A quick word on two long-running sitcoms that signed off this May. Will & Grace I gave up on a long time ago. For the past few years, I would tune in every once in a long while, and though it wasn't awful, it wasn't funny enough to keep me coming back. This final season, I don't think I saw a single episode, including the grand finale. I understand they did a whole bunch of goofy crap in it, including fast-forwarding through time. Gimmick finales like that tend to leave me cold; I preferred, for example, the way Everybody Loves Raymond simply faded out a year ago on the family having dinner together, leaving us with the comforting suggestion that things would go on as they always have in the Barrone household. It was long past time for Will & Grace to go, and I won't be missing it.

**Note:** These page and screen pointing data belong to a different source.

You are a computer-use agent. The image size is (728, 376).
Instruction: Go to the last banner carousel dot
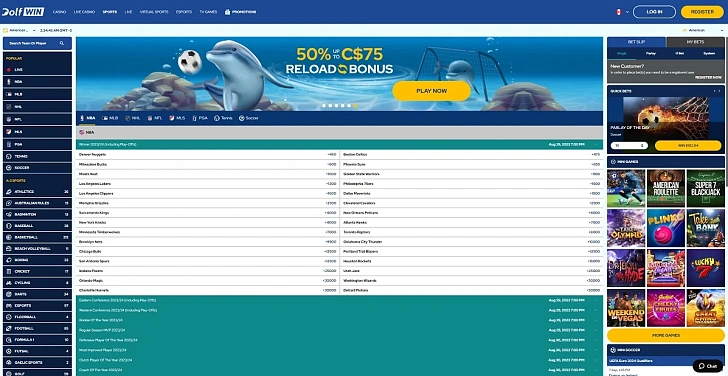pos(355,105)
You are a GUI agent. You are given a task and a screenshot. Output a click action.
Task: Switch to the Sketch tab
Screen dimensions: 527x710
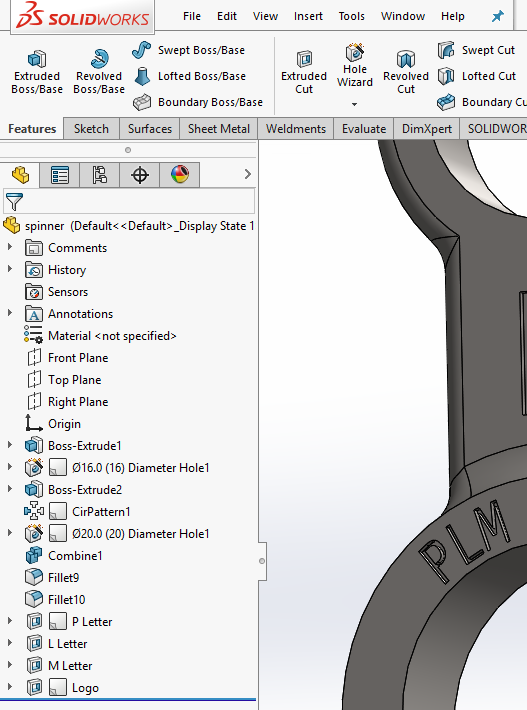tap(91, 129)
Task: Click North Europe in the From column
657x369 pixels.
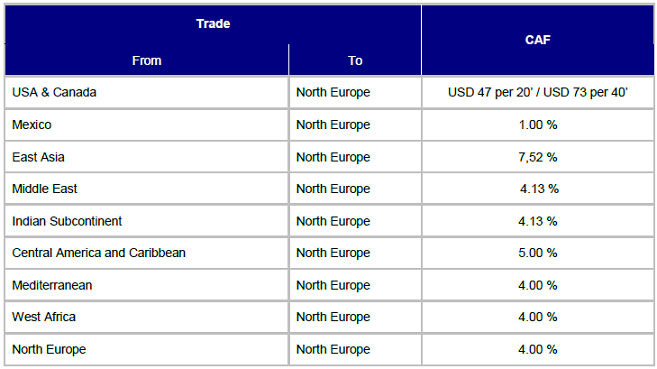Action: [x=147, y=349]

That '70s Show has long been an underrated TV gem. No, I'm not kidding. The young cast was hilarious, with Ashton Kutcher's wildly over-the-top Kelso and Topher Grace's smartly underplayed Eric being the vital bookends to an ensemble that gelled perfectly together pretty much from day one. This show also went past its expiration date, but unlike Will & Grace, it was only by one year. Grace and Kutcher were both gone for most or all of this season, which was the primary indicator that this would be a worthless season. And overall, it was. The actors meant to fill the holes left by Kutcher and Grace's absences were wretched in the extreme. When the funniest part of each episode was the opening credits (Kurtwood Smith staring humorlessly into the camera, refusing to sing along with the theme song like everyone else, cracked me up every single time), you knew you were looking at a sinking ship. Ending the show was a mercy. At least they did it right, by bringing Kutcher back for the full final half hour, and by holding back surprise guest Grace until the very last minutes, reuniting Eric with long-time love Donna, as was only appropriate. The only question remaining is: if the show's first episode was set in 1976, and the show ran for 8 years, how did it end on New Year's Eve, 1979? Man, those kids were more stoned than I thought! They lost four whole years in there somewhere!
That should about cover it, I think. That should more than cover it, probably. Coming soon, a look at my summer viewing. Which will be mostly HBO. Plus the first sitcom ever to make it to a second season on FX!